PAGE EXTRACT START

Child infected with monkeypox in Orange County, health officials report

Los Angeles, CA - August 10: Luis Garcia, a registered nurse, prepares Monkeypox virus vaccine at St.John's Well Child & Family Center on Wednesday, Aug. 10, 2022 in Los Angeles, CA. (Irfan Khan / Los Angeles Times)
Luis Garcia, a registered nurse, prepares a monkeypox vaccine at St. John's Well Child and Family Center in Los Angeles. (Irfan Khan / Los Angeles Times)

For the record:
10:08 p.m. Aug. 25, 2022: A previous version of this article said youth illnesses made up about 2% of California’s total monkeypox cases. Juvenile cases are about 0.2% of the total.

Orange County health officials this week confirmed the county's first case of monkeypox in a child, a rare circumstance even as the virus continues to spread statewide.

“Please remember that monkeypox is very uncommon in children,” said Dr. Regina Chinsio-Kwong, Orange County's health officer. “It is important to note that many childhood illnesses can cause rashes. If you or your children have a new or unusual rash, please follow preventive guidance and seek medical attention from a qualified healthcare professional for further recommendations.”

There have been at least five other juvenile monkeypox cases in California. Still, the youth illnesses make up less than a quarter of a percent of the state's total cases of monkeypox, which have now surpassed 3,000, state data show. In Orange County, officials had confirmed 126 cases as of Wednesday.

The majority of cases across California and globally continue to be in men or transgender people who have sex with men. The virus spreads primarily through intimate, skin-to-skin contact, such as intercourse. However, monkeypox also can be spread through items that have come in contact with infectious lesions, such as bedding or towels, and through respiratory droplets during close face-to-face contact, such as kissing.

No one has died of monkeypox in the U.S., and most people recover without treatment, but the skin lesions that can develop can be extremely painful. A small percentage of infected people have ended up in the hospital for additional care, the California Department of Public Health has reported.

The first two cases of someone younger than 18 becoming infected with monkeypox were reported by the Centers for Disease Control and Prevention in late July, and included a toddler in California. At the time, CDC officials said that the two youth cases were linked to household members who were infected and that the children had received the investigational Tpoxx treatment drug, which has shown promise for lessening the severity of monkeypox symptoms.

PAGE EXTRACT END
INFORMATION SHOWN START

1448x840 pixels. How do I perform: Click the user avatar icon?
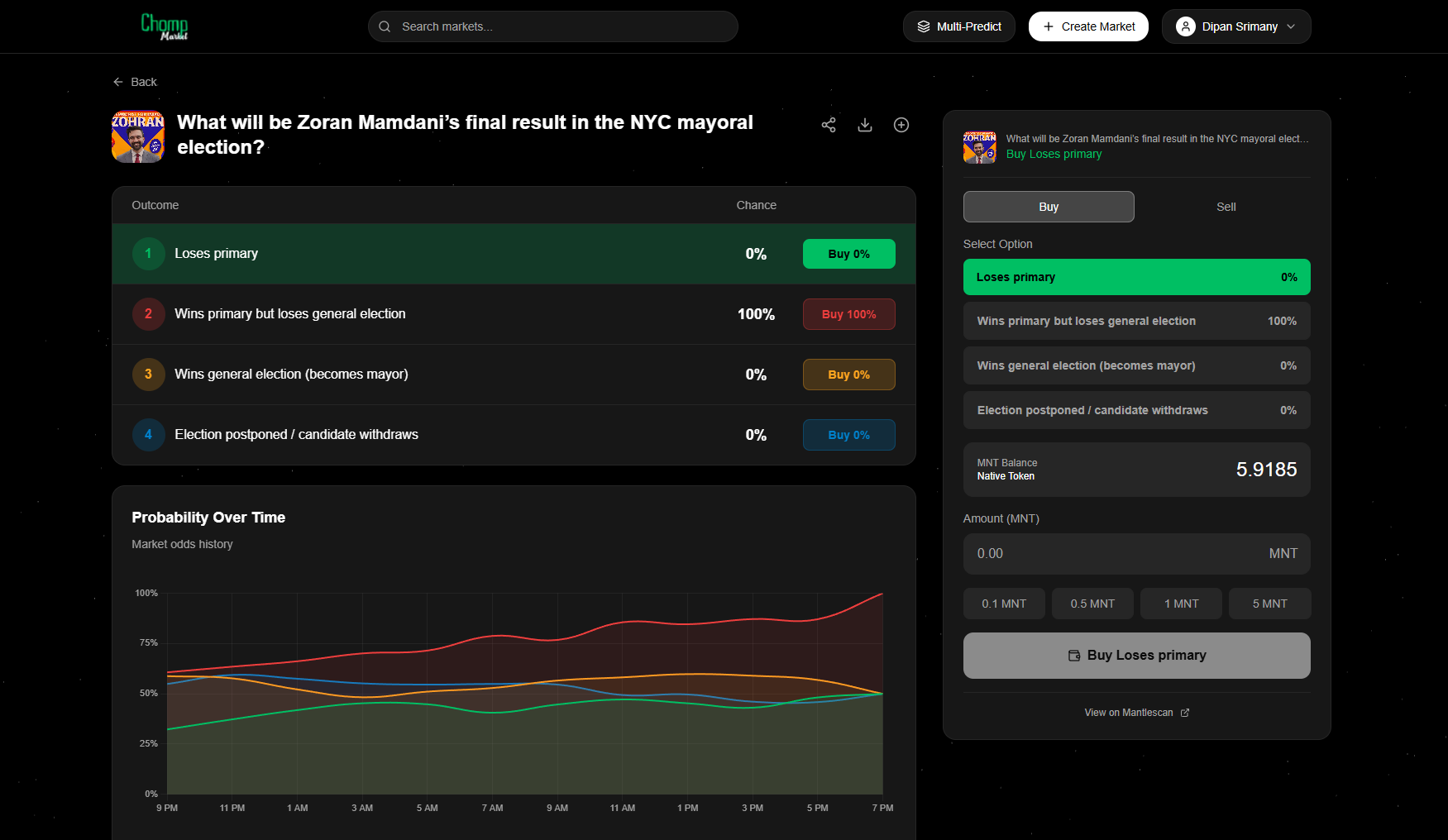click(x=1185, y=26)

INFORMATION SHOWN END

**SET OF TASKS**.
**a)** Answer each question using the article on the Orange County monkeypox case, marking your answers (i), (ii), and (iii).
(i) As of Wednesday, how many monkeypox cases had Orange County officials confirmed?
(ii) Who serves as Orange County's health officer?
(iii) Which treatment drug had the children in the first two youth cases received?
**b)** Reproduce verbatim the passage of the article on the Orange County monkeypox case between "The first two" and "of monkeypox symptoms.", inclusive.
The material that accompanies this article is not required for the work that follows.

**SOLUTIONS**.
**a)**
(i) 126
(ii) Dr. Regina Chinsio-Kwong
(iii) The investigational Tpoxx treatment drug

**b)**
The first two cases of someone younger than 18 becoming infected with monkeypox were reported by the Centers for Disease Control and Prevention in late July, and included a toddler in California. At the time, CDC officials said that the two youth cases were linked to household members who were infected and that the children had received the investigational Tpoxx treatment drug, which has shown promise for lessening the severity of monkeypox symptoms.